Google has revealed its own text-to-video AI-generated program which is called Imagen video. Similar to Meta’s Make-a-video, the program allows users to generate a short video clip purely by entering descriptive text. It’s very similar to text-to-image apps such as Dall-E and Midjourney, however this time the end product is moving pictures.
Of course, this isn’t the first iteration of text-to-video, and neither was Meta’s for that matter. A
few couple of months ago DIYP reported that it would be the next big AI visual progression, and in typical AI nature, that progress has reached us at an insanely rapid rate. But back to Google.
Google had also previously released Imagen as text-to-image software, however, they had decided not to allow it to be used publicly due to what they described as problematic biases that they hadn’t yet managed to surmount. Basically, when scraping the internet for source material, you scrape the dregs of humanity and incorporate systemic racism, gender biases and all that lovely stuff into the AI. Not to mention the potential for misuse and deepfakery.
They are saying the same thing about Imagen Video: “Imagen Video and its frozen T5-XXL text encoder were trained on problematic data. While our internal testing suggests much of explicit and violent content can be filtered out, there still exists social biases and stereotypes which are challenging to detect and filter. We have decided not to release the Imagen Video model or its source code until these concerns are mitigated.”
So don’t expect this to be released as a public beta any time soon. Of course, like with the text-to-image rival apps, such ethical dilemmas won’t deter other similar releases.
Google claims that Imagen Video is a step toward a system with a “high degree of controllability” and world knowledge, including the ability to generate footage in a range of artistic styles.
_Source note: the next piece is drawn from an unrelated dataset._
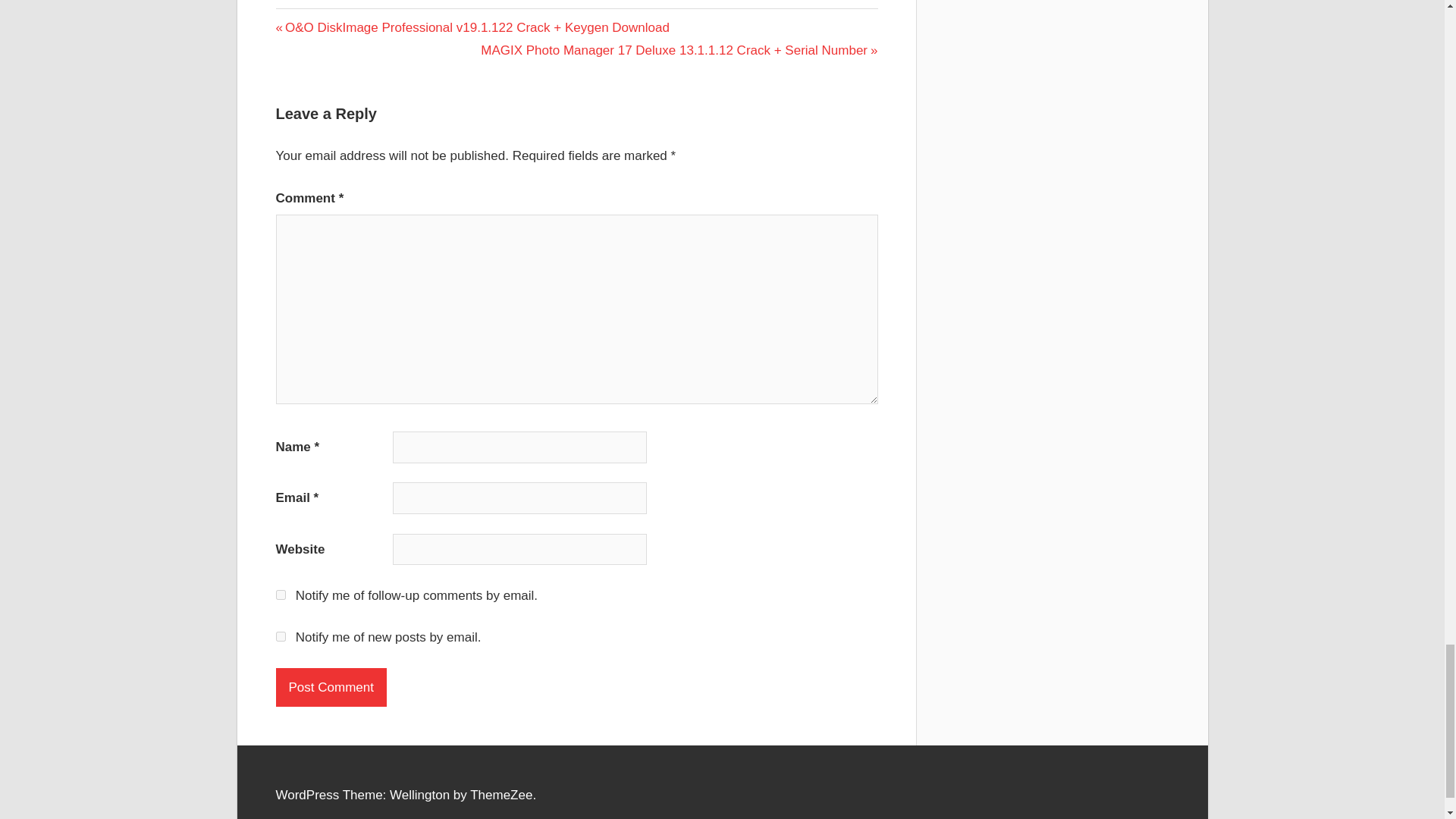
Post Comment (331, 686)
subscribe (280, 594)
subscribe (280, 636)
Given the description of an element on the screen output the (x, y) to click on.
The system takes a text description and generates a 16-frame, three-frames-per-second video at 24-by-48-pixel resolution. Then, the system upscales and “predicts” additional frames, producing a final 128-frame, 24-frames-per-second video at 720p (1280×768).
Google says that Imagen Video was trained on 14 million video-text pairs and 60 million image-text pairs. In experiments, they discovered that Imagen Video could produce videos that replicated certain styles for example Van Gogh’s paintings. It could also handle depth effects to simulate drone-style fly-through videos.
And even more impressive is how the software handled text. It was able to render animated text highly accurately and convincingly.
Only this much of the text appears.